Entity-Centric Organization
Intermediate models organize around business entities — orders, customers, products, sessions — not around consumer-specific data bundles. A single intermediate model joining fifteen tables for one team’s purposes creates maintenance problems and reduces reusability. Entity-specific models instead:
int__order__enriched— Order grain, enriched with customer and channel dataint__customer__enriched— Customer grain, enriched with aggregated order metricsint__session__enriched— Session grain, enriched with conversion and attribution data
Each entity model is independently testable, independently debuggable, and reusable across multiple marts. When the marketing team needs order data and the finance team needs order data, both reference int__order__enriched. One source of truth.

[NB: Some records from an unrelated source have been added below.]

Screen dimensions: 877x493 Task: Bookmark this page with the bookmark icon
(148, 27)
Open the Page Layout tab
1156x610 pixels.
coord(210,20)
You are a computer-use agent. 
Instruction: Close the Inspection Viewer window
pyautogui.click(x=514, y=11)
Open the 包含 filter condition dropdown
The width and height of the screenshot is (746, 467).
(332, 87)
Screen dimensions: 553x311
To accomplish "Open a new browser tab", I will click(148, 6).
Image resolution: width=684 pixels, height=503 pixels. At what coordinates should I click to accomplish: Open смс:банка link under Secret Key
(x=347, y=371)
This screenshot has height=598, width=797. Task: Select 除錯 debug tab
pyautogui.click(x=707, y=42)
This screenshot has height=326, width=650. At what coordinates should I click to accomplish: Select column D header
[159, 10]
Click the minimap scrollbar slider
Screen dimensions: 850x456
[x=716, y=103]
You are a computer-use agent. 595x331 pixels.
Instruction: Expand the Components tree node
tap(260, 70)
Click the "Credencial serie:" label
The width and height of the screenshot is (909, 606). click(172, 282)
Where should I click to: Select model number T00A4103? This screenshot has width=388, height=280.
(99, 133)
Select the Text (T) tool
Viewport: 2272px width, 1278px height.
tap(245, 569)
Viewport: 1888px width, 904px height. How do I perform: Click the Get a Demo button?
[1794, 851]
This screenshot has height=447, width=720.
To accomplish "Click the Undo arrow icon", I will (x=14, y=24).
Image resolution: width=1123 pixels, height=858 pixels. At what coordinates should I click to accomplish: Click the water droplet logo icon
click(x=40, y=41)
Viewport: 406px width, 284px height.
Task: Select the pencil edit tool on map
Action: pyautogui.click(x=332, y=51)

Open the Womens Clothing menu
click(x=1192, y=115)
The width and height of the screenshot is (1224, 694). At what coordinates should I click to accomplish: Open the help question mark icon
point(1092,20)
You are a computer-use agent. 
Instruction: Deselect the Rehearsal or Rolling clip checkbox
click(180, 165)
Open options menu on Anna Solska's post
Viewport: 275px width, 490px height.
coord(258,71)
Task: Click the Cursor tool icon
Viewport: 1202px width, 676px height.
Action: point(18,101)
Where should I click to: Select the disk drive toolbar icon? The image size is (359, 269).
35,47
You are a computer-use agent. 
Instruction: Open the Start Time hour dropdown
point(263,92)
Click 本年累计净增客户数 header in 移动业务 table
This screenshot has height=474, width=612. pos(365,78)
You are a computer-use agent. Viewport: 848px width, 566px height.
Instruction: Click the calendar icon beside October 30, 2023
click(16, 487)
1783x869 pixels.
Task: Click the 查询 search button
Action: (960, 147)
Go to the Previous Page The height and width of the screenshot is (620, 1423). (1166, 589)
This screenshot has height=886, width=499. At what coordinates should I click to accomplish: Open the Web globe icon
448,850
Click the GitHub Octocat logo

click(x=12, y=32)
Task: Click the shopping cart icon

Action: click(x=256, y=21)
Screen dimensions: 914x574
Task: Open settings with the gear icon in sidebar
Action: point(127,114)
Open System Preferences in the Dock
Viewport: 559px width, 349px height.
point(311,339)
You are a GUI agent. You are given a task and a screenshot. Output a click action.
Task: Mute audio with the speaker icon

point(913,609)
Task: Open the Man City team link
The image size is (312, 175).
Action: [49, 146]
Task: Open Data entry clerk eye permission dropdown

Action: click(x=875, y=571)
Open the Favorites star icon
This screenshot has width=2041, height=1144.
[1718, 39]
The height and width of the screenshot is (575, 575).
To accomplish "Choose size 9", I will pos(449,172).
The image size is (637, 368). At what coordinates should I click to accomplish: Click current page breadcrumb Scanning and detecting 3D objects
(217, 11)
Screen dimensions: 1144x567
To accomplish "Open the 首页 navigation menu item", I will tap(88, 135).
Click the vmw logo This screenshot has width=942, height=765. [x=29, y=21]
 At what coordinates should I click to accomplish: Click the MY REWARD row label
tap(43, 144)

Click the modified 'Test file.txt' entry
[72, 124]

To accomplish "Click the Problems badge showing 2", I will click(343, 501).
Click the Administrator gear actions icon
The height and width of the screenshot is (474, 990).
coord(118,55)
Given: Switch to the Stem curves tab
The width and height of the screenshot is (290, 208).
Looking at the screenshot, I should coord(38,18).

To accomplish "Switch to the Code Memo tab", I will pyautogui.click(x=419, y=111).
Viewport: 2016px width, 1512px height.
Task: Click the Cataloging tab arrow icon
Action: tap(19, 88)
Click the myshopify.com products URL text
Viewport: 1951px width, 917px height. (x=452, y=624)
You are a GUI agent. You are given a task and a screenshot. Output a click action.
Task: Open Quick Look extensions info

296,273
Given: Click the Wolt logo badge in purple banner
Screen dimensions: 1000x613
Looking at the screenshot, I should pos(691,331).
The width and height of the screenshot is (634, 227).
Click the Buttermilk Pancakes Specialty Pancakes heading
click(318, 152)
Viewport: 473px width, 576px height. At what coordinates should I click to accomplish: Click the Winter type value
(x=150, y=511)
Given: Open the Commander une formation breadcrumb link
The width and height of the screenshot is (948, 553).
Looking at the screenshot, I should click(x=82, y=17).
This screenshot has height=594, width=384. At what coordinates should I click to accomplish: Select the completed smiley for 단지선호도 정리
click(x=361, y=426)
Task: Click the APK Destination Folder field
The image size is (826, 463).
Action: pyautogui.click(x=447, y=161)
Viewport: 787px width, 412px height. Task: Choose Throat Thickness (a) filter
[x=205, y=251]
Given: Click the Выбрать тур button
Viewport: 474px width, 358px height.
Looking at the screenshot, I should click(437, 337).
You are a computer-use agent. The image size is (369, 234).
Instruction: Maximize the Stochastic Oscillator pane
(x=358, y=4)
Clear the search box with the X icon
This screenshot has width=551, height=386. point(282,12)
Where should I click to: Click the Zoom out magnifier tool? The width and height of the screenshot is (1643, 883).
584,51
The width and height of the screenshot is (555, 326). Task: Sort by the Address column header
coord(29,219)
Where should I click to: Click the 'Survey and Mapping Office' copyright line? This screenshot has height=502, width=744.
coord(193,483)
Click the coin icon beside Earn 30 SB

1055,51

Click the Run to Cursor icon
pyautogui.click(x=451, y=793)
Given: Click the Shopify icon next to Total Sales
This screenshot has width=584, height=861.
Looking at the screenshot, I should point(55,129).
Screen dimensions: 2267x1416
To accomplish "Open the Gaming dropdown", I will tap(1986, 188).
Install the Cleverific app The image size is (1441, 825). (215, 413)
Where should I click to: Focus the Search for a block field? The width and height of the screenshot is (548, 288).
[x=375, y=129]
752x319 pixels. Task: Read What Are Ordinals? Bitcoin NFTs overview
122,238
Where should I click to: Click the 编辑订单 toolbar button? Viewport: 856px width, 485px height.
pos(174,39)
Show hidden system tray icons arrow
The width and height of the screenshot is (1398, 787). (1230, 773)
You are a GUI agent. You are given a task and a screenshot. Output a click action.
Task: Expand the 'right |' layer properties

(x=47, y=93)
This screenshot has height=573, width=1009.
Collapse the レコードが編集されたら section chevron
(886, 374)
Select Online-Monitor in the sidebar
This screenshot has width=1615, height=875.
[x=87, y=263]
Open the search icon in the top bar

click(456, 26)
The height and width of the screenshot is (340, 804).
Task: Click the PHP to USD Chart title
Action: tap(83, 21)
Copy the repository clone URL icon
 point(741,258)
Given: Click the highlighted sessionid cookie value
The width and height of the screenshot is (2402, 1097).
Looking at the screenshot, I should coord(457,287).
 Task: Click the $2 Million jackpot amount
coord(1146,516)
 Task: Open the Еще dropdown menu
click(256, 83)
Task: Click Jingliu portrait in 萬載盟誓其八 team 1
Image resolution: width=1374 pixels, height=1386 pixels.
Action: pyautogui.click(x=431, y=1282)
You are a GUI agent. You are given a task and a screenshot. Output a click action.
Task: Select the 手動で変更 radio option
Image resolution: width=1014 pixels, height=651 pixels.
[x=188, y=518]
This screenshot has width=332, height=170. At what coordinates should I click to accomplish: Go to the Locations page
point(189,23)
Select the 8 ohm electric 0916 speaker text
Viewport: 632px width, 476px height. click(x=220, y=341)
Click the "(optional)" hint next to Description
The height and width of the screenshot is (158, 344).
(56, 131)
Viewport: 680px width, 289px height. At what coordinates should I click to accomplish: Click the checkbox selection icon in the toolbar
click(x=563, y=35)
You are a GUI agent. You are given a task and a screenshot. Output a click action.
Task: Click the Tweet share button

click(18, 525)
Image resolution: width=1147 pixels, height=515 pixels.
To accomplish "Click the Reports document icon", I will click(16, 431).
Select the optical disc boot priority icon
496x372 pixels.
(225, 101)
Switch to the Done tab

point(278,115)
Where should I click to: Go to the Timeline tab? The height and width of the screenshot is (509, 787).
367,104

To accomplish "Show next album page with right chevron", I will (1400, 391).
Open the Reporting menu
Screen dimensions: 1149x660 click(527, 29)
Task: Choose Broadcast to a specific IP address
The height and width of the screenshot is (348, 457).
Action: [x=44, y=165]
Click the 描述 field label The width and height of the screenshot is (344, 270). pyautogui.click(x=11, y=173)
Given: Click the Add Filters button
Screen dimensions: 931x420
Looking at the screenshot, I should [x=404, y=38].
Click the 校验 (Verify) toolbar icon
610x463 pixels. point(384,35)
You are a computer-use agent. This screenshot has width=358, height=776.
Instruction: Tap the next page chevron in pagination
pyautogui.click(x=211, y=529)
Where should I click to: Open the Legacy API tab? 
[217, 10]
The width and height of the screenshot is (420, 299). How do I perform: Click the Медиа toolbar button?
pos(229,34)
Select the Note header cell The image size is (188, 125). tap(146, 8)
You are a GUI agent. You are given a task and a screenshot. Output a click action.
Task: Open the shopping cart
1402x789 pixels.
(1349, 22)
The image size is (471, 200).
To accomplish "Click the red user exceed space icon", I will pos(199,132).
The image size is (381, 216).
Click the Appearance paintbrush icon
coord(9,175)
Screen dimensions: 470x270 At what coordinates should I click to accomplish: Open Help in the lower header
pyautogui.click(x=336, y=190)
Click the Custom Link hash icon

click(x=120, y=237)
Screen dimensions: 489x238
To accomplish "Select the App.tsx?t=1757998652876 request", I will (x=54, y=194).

Single definition per metric
Two intermediate models that calculate customer__lifetime_value differently (one including refunds, one not; one all-time, one 12-month) create ambiguity. One definition should be canonical in the intermediate layer; variants derive from it in the mart layer where consumer-specific adjustments belong. That predictability — “customer lifetime value is in int__customer__enriched” — is the point of the dbt Three-Layer Architecture.
Testing Intermediate Models
Intermediate models benefit from specific testing patterns:
- Primary key tests (
unique+not_null) on the entity’s grain column to confirm the grain wasn’t accidentally changed by a join - Relationship tests to verify joins didn’t produce orphaned records
- Row count comparisons (via
dbt_utils.equal_rowcount) against the base model to confirm the grain is preserved - Unit tests for complex business logic — value tier classifications, first-order flags, and similar
CASE WHENlogic benefit from mocked input verification
The row count test is especially important. If int__order__enriched has more rows than base__shopify__orders, a join created a fan-out. If it has fewer, a filter or inner join dropped records. Either way, the grain contract is broken.